‘Una realidad, dos Registros’. Catastro y Registro de la Propiedad

En nuestro sistema, existen dos registros jurídicos distintos, el Catastro y el Registro de la Propiedad, que se ocupan de una misma realidad, la inscripción de los bienes inmuebles. No obstante, entre uno y otro existen amplias diferencias, no sólo en cuanto a los datos que incluyen, sino a también a su origen y finalidad. Se puede definir esta situación mediante la máxima comúnmente admitida de <<una realidad, dos registros>>.

Descoordinados entre sí, todavía es común encontrarse en la tesitura de que una mismo bien se encuentre inscrito en el Catastro a favor de una persona, pero no haya tenido acceso al Registro de la Propiedad. Incluso, constando la inscripción de ese mismo bien en ambos Registros, puede ser que la superficie sea diferente e, incluso, que también exista contradicción con la superficie física del bien en cuestión.

.- El Catastro: es un registro administrativo que depende del Ministerio de Hacienda y Administraciones Públicas. Su finalidad es fiscal y para ello recoge la descripción de todos los inmuebles del país y sus titulares, incluso aunque no estén inscritos en el Registro de la Propiedad. La inscripción de bienes en el Catastro es obligatoria y gratuita.

El Catastro contempla todas las edificaciones existentes, con independencia de su situación jurídica o su adecuación a la legalidad urbanística, de forma que todo ciudadano tribute por el inmueble que tenga.

.- El Registro de la Propiedad es un registro jurídico que depende del Ministerio de Justicia. Está constituido como un registro de derechos, esto es, un registro de las titularidades y cargas que existen sobre los inmuebles. Incorpora una descripción del inmueble, pero esta descripción se realiza siempre en base a la documentación aportada por las partes y no por una comprobación directa de la realidad.
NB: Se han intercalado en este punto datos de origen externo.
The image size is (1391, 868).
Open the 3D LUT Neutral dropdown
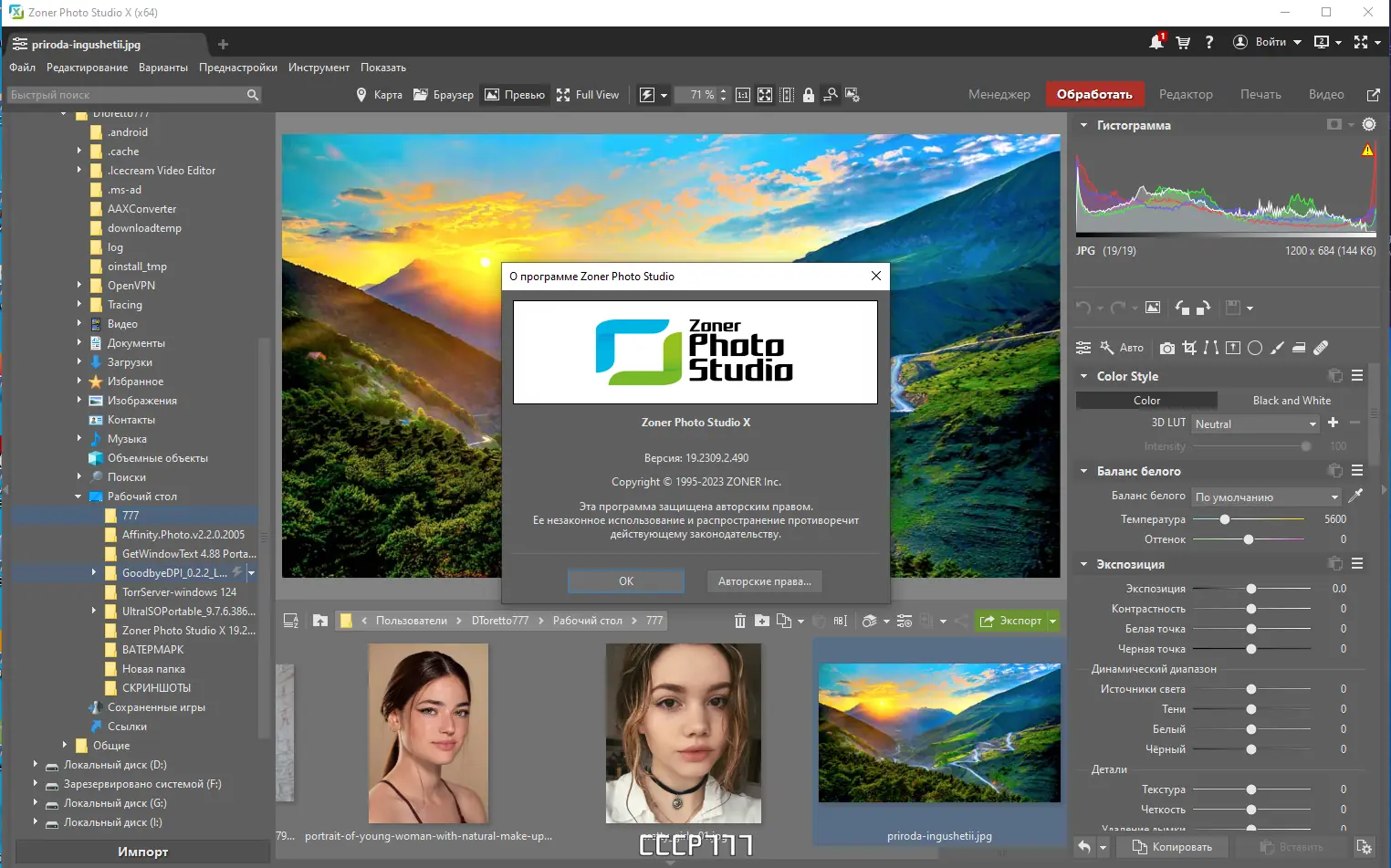[1255, 424]
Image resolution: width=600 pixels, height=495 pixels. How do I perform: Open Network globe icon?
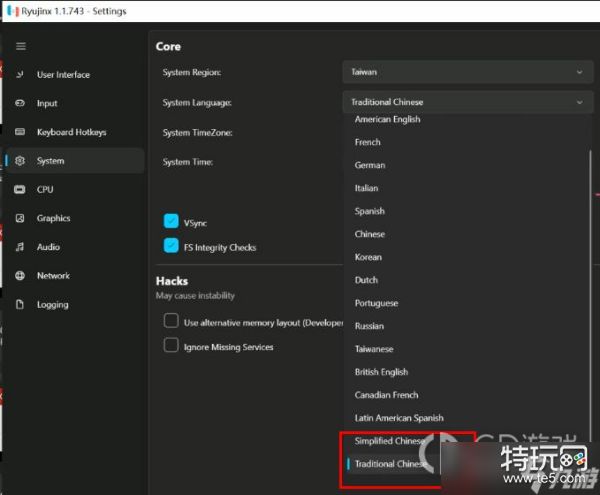21,276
Su finalidad es dar publicidad frente a terceros de los derechos sobre inmuebles, aportando seguridad jurídica. La inscripción en el Registro de la Propiedad es voluntaria, y tiene un coste asociado.

Asimismo, únicamente pueden tener acceso documentos que reúnan determinados requisitos.

Expuesto la anterior comparación, se observa la razón de ser de una y otra institución, y se arroja cierta luz sobre sus diferencias.

Lo cierto es que el propio Texto Refundido del Catastro Inmobiliario, y con causa en el origen tributario-censal del mismo, en su artículo 3.3 establece la sumisión del Catastro al Registro de la Propiedad en materia de titularidades y cargas:

Salvo prueba en contrario y sin perjuicio del Registro de la Propiedad, cuyos pronunciamientos jurídicos prevalecerán, los datos contenidos en el Catastro Inmobiliario se presumen ciertos.

La propia Exposición de Motivos del Texto Refundido antes señalado incluye una mención a su origen tributario, pero introduce la necesidad de incorporar “la información gráfica y de la identificación catastral de las fincas tanto a las actuaciones notariales como al Registro de la Propiedad”. Por eso, actualmente se está produciendo un proceso de coordinación y vinculación entre ambos Registros tendentes a evitar situaciones contradictorias (sobre todo en materia de superficies y titularidades) entre uno y otro. El objetivo es claro, que ambos reflejen de la forma más fiel la realidad física de la finca.

.- ¿La titularidad catastral puede otorgar la propiedad?

El artículo 38 de la Ley Hipotecaria constituye el precepto básico del principio de legitimación registral, porque en él se contiene la formulación positiva de dicho principio, es decir, la presunción de que lo inscrito en el Registro existe y pertenece al titular registral en la forma que expresa el asiento.

A todos los efectos legales se presumirá que los derechos reales inscritos en el Registro existen y pertenecen a su titular en la forma determinada por el asiento respectivo. De igual modo se presumirá que quien tenga inscrito el dominio de los inmuebles o derechos reales tiene la posesión de los mismos.

Por ello, en ningún caso se atribuirá la propiedad de un determinado bien por el mero hecho de constar en Catastro a favor de un determinado titular. Puede servir de prueba indiciaria, que, unido al resto de actividad probatoria, termine por crear convicción en el Juez, pero, en ningún caso, debe ser causa única de atribución de titularidad, sino que para tal hecho habrá que atenerse a las reglas previstas en el Código Civil para su adquisición y transmisión.